Learning from Continuous Data
All modules related to learning Bayesian Belief Networks BBNs
from multivariate Gaussian data.
Data
The data.
- class pysparkbbn.continuous.data.CondMvn(index_1: List[int], index_2: List[int], means: ndarray, cov: ndarray, zero=1e-06, cols_1: List[str] = None, cols_2: List[str] = None)
Bases:
object
Conditional multivariate normal.
- __init__(index_1: List[int], index_2: List[int], means: ndarray, cov: ndarray, zero=1e-06, cols_1: List[str] = None, cols_2: List[str] = None)
ctor
- Parameters
index_1 – Index of dependent variables.
index_2 – Index oc conditioning variables.
means – Means.
cov – Covariance matrix.
zero – Threshold below which to consider a probability as zero.
cols_1 – Names corresponding to index_1.
cols_2 – Names corresponding to index_2.
- equals(other: Any) bool
Checks if this is equal to other.
- Parameters
other – CondMvn.
- Returns
Boolean.
- log_proba(x: ndarray) ndarray
Estimate the log conditional probability of the specified data point.
- Parameters
x – Data point.
- Returns
Log probability.
- static partition_cov(cov: ndarray, index_1: List[int], index_2: List[int]) Tuple[ndarray, ndarray, ndarray, ndarray]

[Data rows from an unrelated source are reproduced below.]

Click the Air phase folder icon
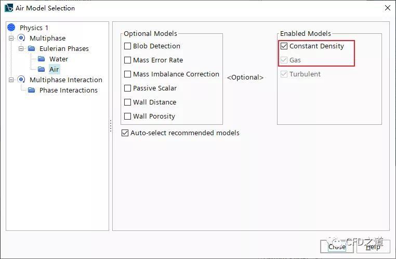396x259 pixels. [x=42, y=69]
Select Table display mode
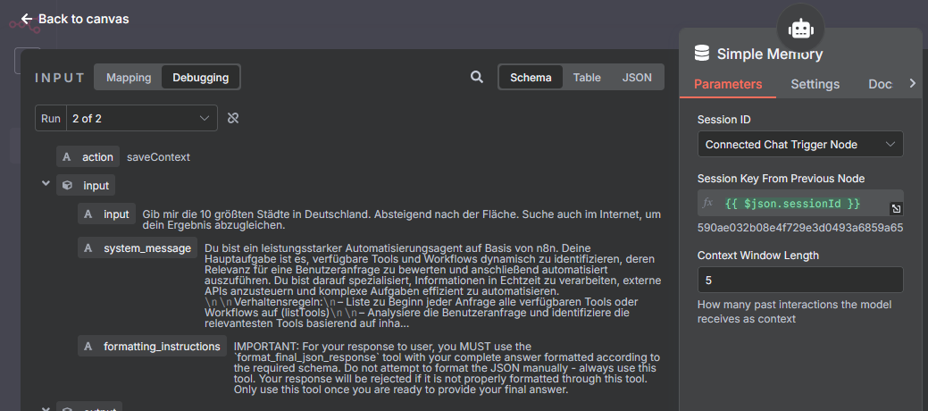 point(587,78)
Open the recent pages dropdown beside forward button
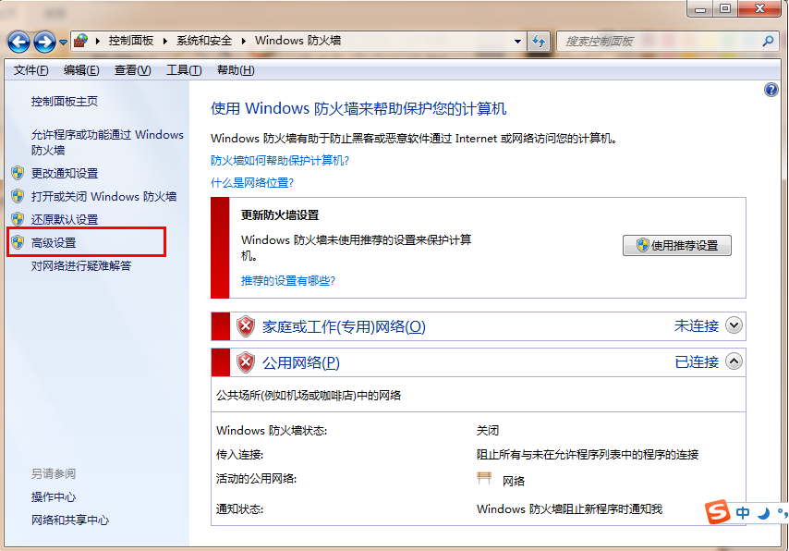 click(63, 43)
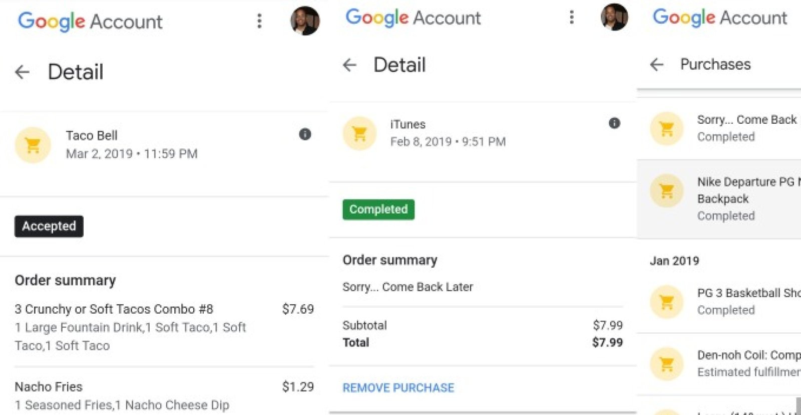
Task: Open profile avatar in leftmost panel
Action: (x=304, y=21)
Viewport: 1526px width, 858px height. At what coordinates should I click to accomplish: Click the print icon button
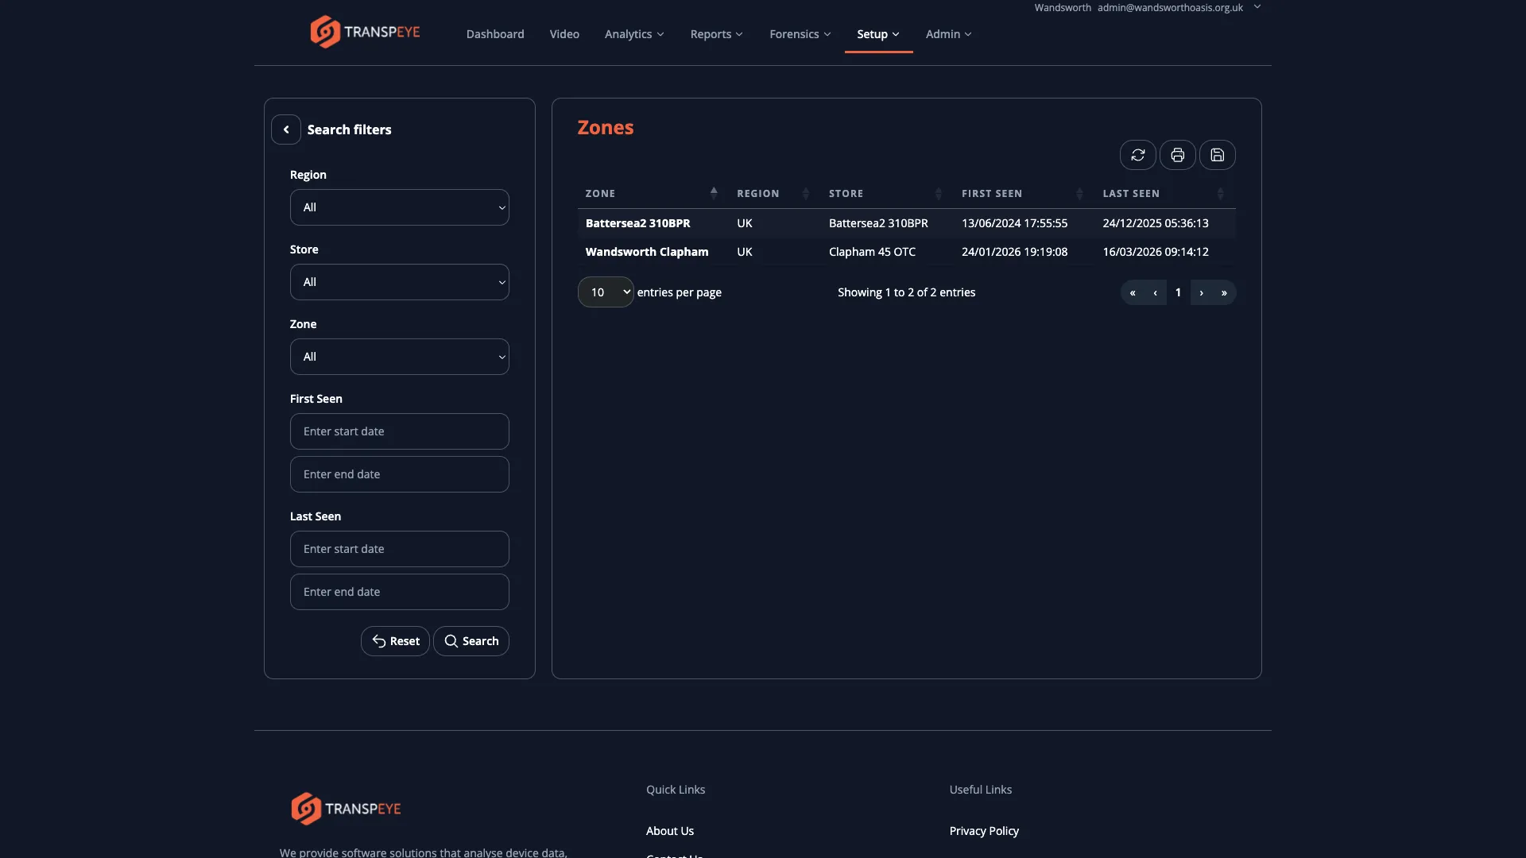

Partitions the covariance matrix.
- Parameters
cov – Covariance matrix.
index_1 – Index.
index_2 – Index.
- Returns
Partitioned covariance matrix.
- static partition_means(means: ndarray, index_1: List[int], index_2: List[int]) Tuple[ndarray, ndarray]
Partitions the means.
- Parameters
means – Means.
index_1 – Index.
index_2 – Index.
- Returns
Partitoned mean.
- static partition_x(x: ndarray, index_1: List[int], index_2: List[int]) Tuple[ndarray, ndarray]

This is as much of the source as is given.